== Directive 1 ==
Write out the court opinion excerpt word for word, starting at the words "United States District" and ending after "denied in part.".
== Directive 2 ==
According to the court opinion excerpt, what job did Beck hold at Figeac?
== Directive 3 ==
Summarize the court opinion excerpt in two sentences.

== Document excerpt ==
## Start

United States District Court, D. Kansas

June 27, 2019

SUEANN BECK, Plaintiff,



         This case involves a motion to dismiss for failure to state a claim for which relief can be granted made by Figeac Aero North American, Inc. (“Figeac”). SueAnn Beck alleges her employer, Figeac, discriminated against her on the basis of her American national origin. For the following reasons, the Court concludes that Beck has adequately alleged that Figeac violated Title VII under the following theories: creating a hostile work environment, retaliation, and constructive discharge. However, Beck has not stated a claim that Figeac failed to conciliate because employers do not have a duty to conciliate. Therefore, Figeac Aero North American, Inc.'s motion to dismiss (Doc. 6) is granted in part and denied in part.

         I. Factual and Procedural Background[1]

         Beck worked as a buyer for Figeac from January to April, 2017. Beck, who is American, alleges that during that time her manager, Hocine Benaoum, who is French, referred to some employees as “stupid Americans, ” referred to American employees as “f*cking stupid, ” and referred to one employee as “nothing but a God D*mned American buyer.” Beck alleges that Benaoum displayed violent tendencies toward American employees but not French employees, stating that Benaoum would regularly “strike tables, walls, and other things while screaming at American employees.” Finally, Beck alleges that Benaoum placed “unworkable expectations on American employees, but not French employees.” Beck never specifies how many of the employees under Benaoum's supervision were American, French, or some other nationality.

## End

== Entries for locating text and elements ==

## Start

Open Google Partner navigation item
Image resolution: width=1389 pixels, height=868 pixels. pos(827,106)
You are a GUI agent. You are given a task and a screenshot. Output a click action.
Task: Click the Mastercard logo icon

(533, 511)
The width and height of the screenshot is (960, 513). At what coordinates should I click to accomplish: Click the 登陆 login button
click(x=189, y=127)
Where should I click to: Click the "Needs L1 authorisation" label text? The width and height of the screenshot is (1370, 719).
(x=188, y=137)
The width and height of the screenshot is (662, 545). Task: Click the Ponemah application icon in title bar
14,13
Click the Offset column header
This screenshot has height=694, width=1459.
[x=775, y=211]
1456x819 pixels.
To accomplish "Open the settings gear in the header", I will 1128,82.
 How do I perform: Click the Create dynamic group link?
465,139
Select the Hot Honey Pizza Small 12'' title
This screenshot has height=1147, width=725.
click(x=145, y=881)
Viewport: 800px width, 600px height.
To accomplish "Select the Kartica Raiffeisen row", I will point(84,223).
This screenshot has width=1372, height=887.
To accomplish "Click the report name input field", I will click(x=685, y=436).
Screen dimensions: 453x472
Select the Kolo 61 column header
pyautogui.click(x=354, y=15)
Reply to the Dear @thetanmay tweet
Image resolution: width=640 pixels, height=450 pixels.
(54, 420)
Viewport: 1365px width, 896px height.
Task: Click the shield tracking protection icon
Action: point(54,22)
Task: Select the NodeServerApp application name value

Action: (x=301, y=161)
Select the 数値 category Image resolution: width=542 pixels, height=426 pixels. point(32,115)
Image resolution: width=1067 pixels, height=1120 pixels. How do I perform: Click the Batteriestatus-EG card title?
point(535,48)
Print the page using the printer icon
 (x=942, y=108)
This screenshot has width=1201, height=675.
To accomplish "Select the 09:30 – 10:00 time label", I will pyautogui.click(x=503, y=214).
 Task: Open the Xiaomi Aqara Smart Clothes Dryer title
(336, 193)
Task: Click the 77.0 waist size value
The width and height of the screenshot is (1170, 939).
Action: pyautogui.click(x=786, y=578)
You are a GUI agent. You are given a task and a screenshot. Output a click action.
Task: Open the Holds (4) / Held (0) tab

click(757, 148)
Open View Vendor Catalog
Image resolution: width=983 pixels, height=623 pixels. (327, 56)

## End

== Written response 1 ==
United States District Court, D. Kansas

June 27, 2019

SUEANN BECK, Plaintiff,



         This case involves a motion to dismiss for failure to state a claim for which relief can be granted made by Figeac Aero North American, Inc. (“Figeac”). SueAnn Beck alleges her employer, Figeac, discriminated against her on the basis of her American national origin. For the following reasons, the Court concludes that Beck has adequately alleged that Figeac violated Title VII under the following theories: creating a hostile work environment, retaliation, and constructive discharge. However, Beck has not stated a claim that Figeac failed to conciliate because employers do not have a duty to conciliate. Therefore, Figeac Aero North American, Inc.'s motion to dismiss (Doc. 6) is granted in part and denied in part.

== Written response 2 ==
She worked as a buyer.

== Written response 3 ==
Figeac moved to dismiss SueAnn Beck's claims that it discriminated against her based on her American national origin, and the Court granted the motion in part and denied it in part, upholding her hostile work environment, retaliation, and constructive discharge claims but rejecting her failure-to-conciliate claim. Beck alleges that her French manager, Hocine Benaoum, insulted American employees, struck tables and walls while screaming at them, and placed unworkable expectations on them but not on French employees.